Annapurna Labs, an Amazon company, is seeking a Senior Machine Learning Engineer to join their AWS Neuron Distributed Training team. This role focuses on developing and optimizing machine learning solutions for AWS's custom silicon accelerators - Trainium and Inferentia.
The position involves working with cutting-edge ML technologies, particularly in distributed training of large-scale models including LLMs like GPT and Llama, as well as Stable Diffusion and Vision Transformers. You'll be collaborating with chip architects, compiler engineers, and runtime engineers to create efficient distributed training solutions.
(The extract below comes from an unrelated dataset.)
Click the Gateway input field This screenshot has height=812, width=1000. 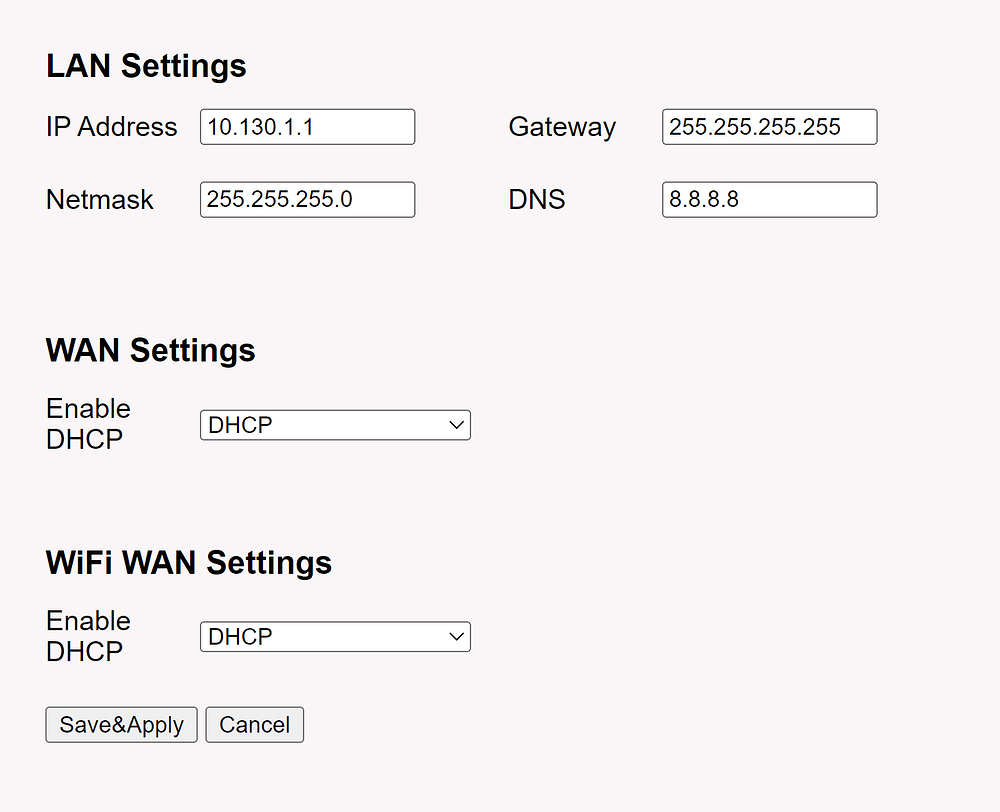770,127
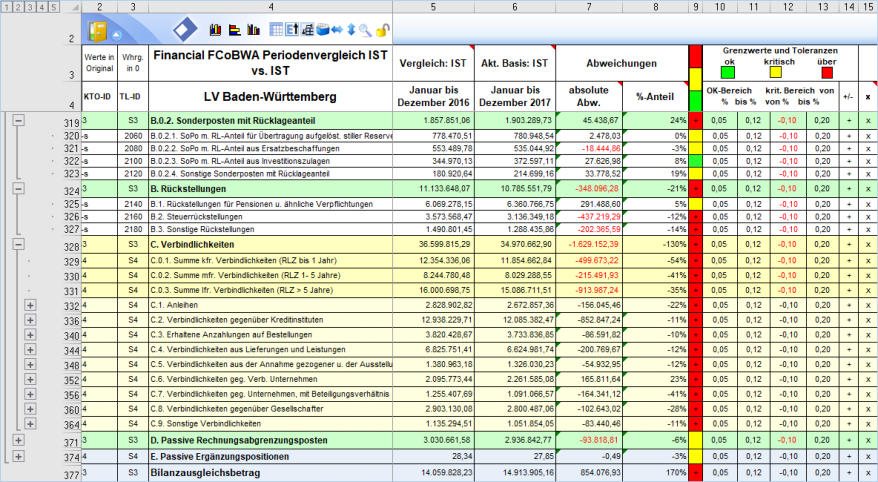Click the magnifying glass zoom icon
Image resolution: width=878 pixels, height=482 pixels.
coord(365,30)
As a senior engineer, you'll lead efforts to implement distributed training support in major frameworks like PyTorch and JAX, working with XLA, the Neuron compiler, and runtime stacks. The role requires deep expertise in both software development and machine learning, with a focus on performance optimization and system efficiency.
The team maintains a supportive environment that values knowledge-sharing and mentorship, with opportunities for career growth and skill development. AWS, as the world's leading cloud platform, offers the chance to work on innovative solutions that impact global customers from startups to Fortune 500 companies.
The position offers competitive compensation ranging from $151,300 to $261,500 based on location, plus equity and comprehensive benefits. You'll be part of an inclusive culture that embraces diverse experiences and promotes work-life harmony, with ongoing learning opportunities and career advancement resources.
This role is perfect for experienced engineers who are passionate about machine learning, distributed systems, and high-performance computing, offering the opportunity to work on next-generation AI infrastructure at scale.